People must worship “only in registered places specifically set up for religious purposes”, police officer Kamil (who did not give his last name), the senior officer on duty at Bostanlyk Police, told Forum 18 on 17 December. He said that administrative charges have been brought against “some from the group who led the unsanctioned religious worship.”
Local Protestants told Forum 18 that Gennady Chen, Vladimir Zhikhar, Aleksandr Lokshev and Gennady Timoyev have been charged under the Code of Administrative Offences’ Articles Article 184-2 (“Illegal production, storage, or import .. with a purpose to distribute or distribution of religious materials..”); Article 194, Part 1 (“Failure to carry out the lawful demands of a police officer..”); Article 201, Part 2 (“Violation of the procedure for holding religious meetings, street processions or other religious ceremonies”); Article 202 (“Granting to the participants of unsanctioned .. meetings .. premises or other property (means of communication, copying and other machines, equipment, transportation), or the creation of other conditions for conducting such activity”); and Article 240 (“Violation of the Religion Law”) Part 1 (“Carrying out of unauthorised religious activity, evasion by leaders of religious organisations of registration of the charter of the organisation, the organisation and conduct of worship by religious ministers and of special children’s and youth meetings, as well as vocational, literature and other study groups not relating to worship”); and Article 241 (“Teaching religious beliefs .. without permission .. as well as teaching religious beliefs privately”).
(See base of this article for the full text of Administrative Code articles and possible punishments.)
Asked why the authorities punish people whose only “offence” was to read their Bibles and sing Christian songs on holiday, police officer Kamil reiterated that people “must do it only in registered places specifically set up for religious purposes”. He declined to comment further to Forum 18 on why police violate the right to freedom of religion or belief. “I am not authorized to give more comments”, he stated.
Officer Kamil also refused to give more specific details of the case, including when a court hearing might be held.
Also in Tashkent Region, on 18 November Urtachirchik District Police raided an unregistered Full Gospel Protestant Church in Tuiteppa.

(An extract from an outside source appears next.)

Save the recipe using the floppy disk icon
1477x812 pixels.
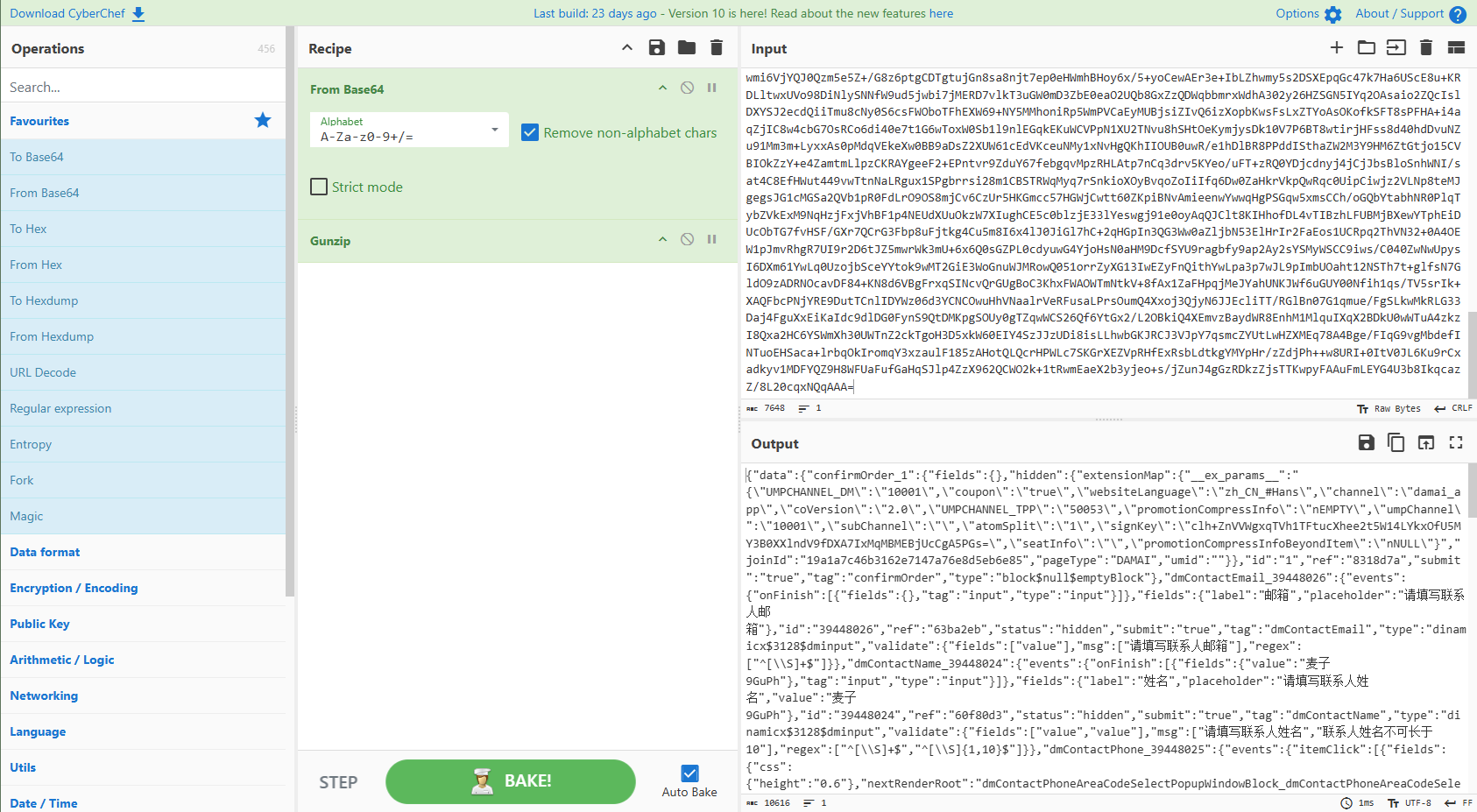click(x=656, y=48)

Police broke into the private home of Timur and Irina Kholmatov when the couple together with four friends were reading their Bibles, singing Christian songs and praying. “Police arrived at 10.45 am, 15 minutes after they had begun their worship”, local Protestants who did not wish to be named for fear of state reprisals told Forum 18 on 14 December.

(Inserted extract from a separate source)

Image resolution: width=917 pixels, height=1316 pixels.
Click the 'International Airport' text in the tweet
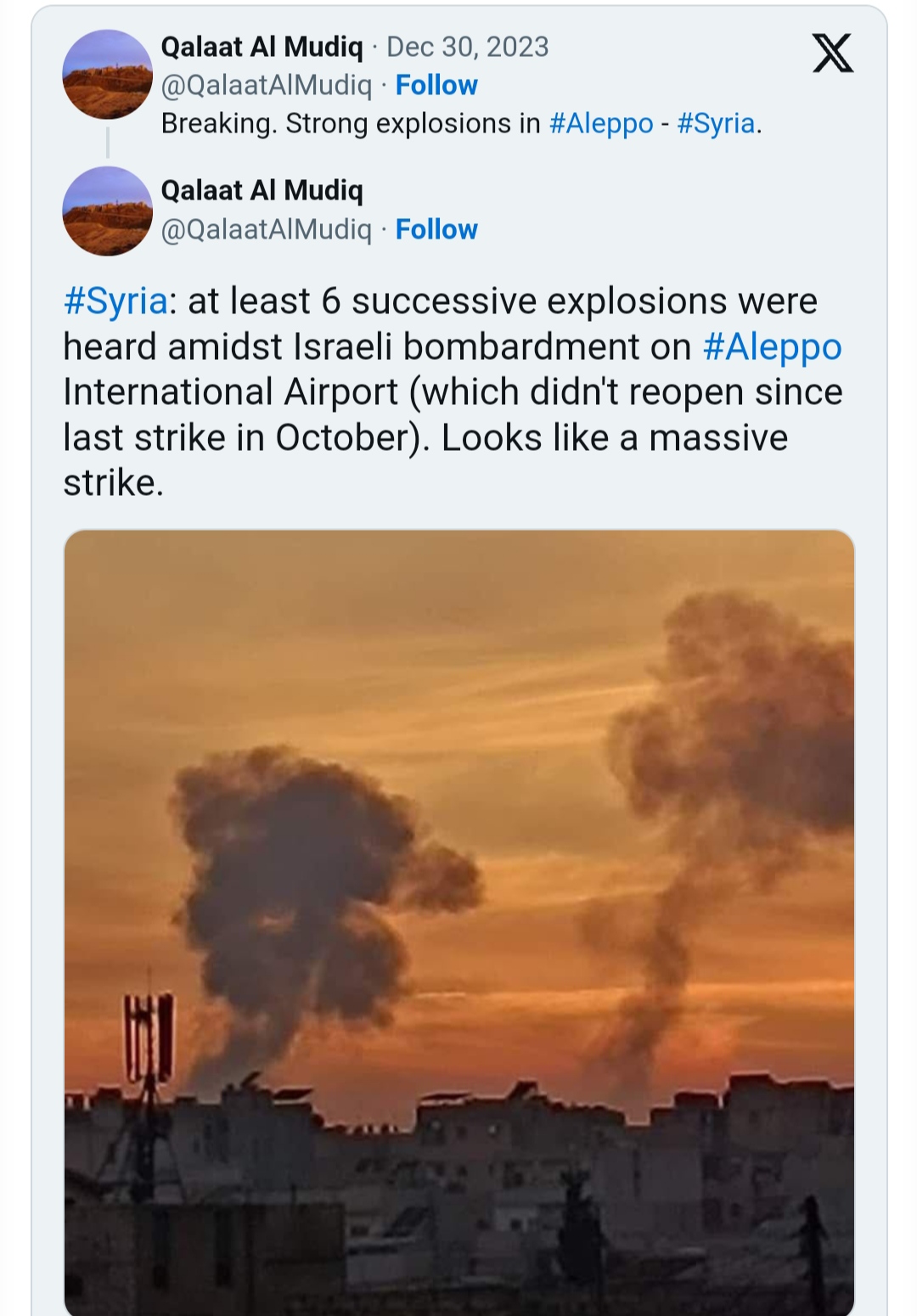click(x=230, y=392)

Police entered the couple’s home despite the objections of Kholmatov, and searched all the rooms and confiscated: 159 Christian books (35 in English, 34 in Korean, 5 in Uzbek, 85 in Russian), 20 booklets, 31 notebooks with personal notes, 55 slides, 500 leaflets, 315 audio-cassette tapes, and 54 video-cassette tapes. The books included three Children’s Bibles. Police also confiscated a Toshiba laptop computer, four memory sticks, four guitars, an acoustic speaker, two sound boosters, and an over-head projector.

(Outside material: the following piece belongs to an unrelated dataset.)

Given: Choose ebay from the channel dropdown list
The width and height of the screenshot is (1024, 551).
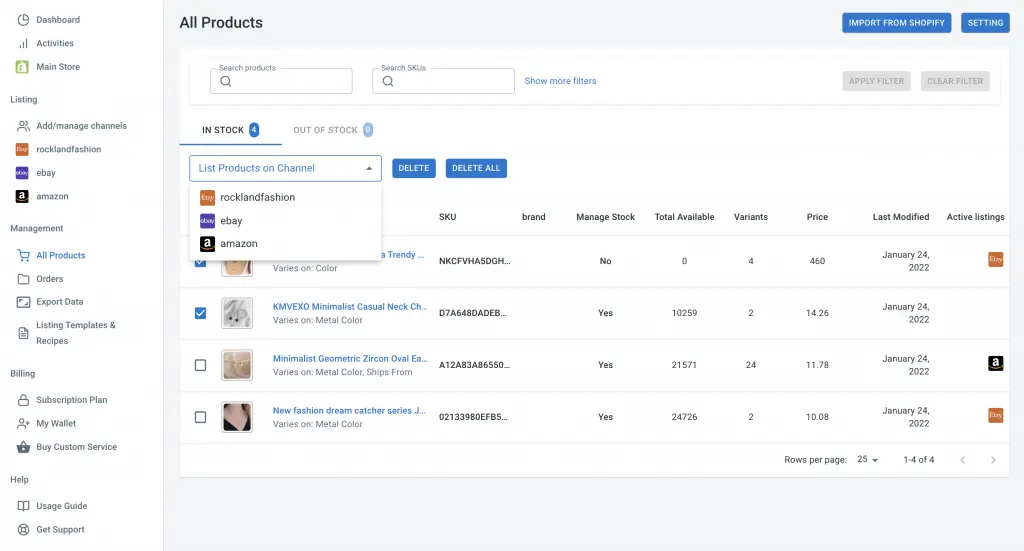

Asked about the case, Urtachirchik Police on 14 December referred Forum 18 to Bakhtiyor Azimov, Chief of the Criminal Investigation Department. Azimov told Forum 18 that his Department has “nothing to do with the case”. Deputy Police Chief Aziz (who refused to give his last name) claimed to Forum 18 that “our officials did not search the home”. When told that a Court decision specifically indicates that Urtachirchik Police made the search, he replied: “Maybe, Tashkent Region police Struggle with Extremism and Terrorism Department did it.”
The telephone of Saidkarim Nishonboyev, Chief, and Akmal Jalilov, Deputy Chief, of the regional Struggle with Extremism and Terrorism Department went unanswered on 14 December. The person who answered Jalilov’s mobile phone told Forum 18 that it is a “wrong number.”
On 21 November Judge Tolibzhon Haidarov of Tashkent Region’s Urtachirchik District Criminal Court fined three of those in Kholmatov’s home during the raid. Timur Kholmatov was fined 7,235,500 Soms (about 21,500 Norwegian Kroner, 3,000 Euros, or 4,000 US Dollars at the inflated official exchange rate), 100 times the minimum monthly wage.
He was fined under the same six Administrative Code articles that the four Protestants charged after the raid on the Simurg (Phoenix) resort are being charged with breaking.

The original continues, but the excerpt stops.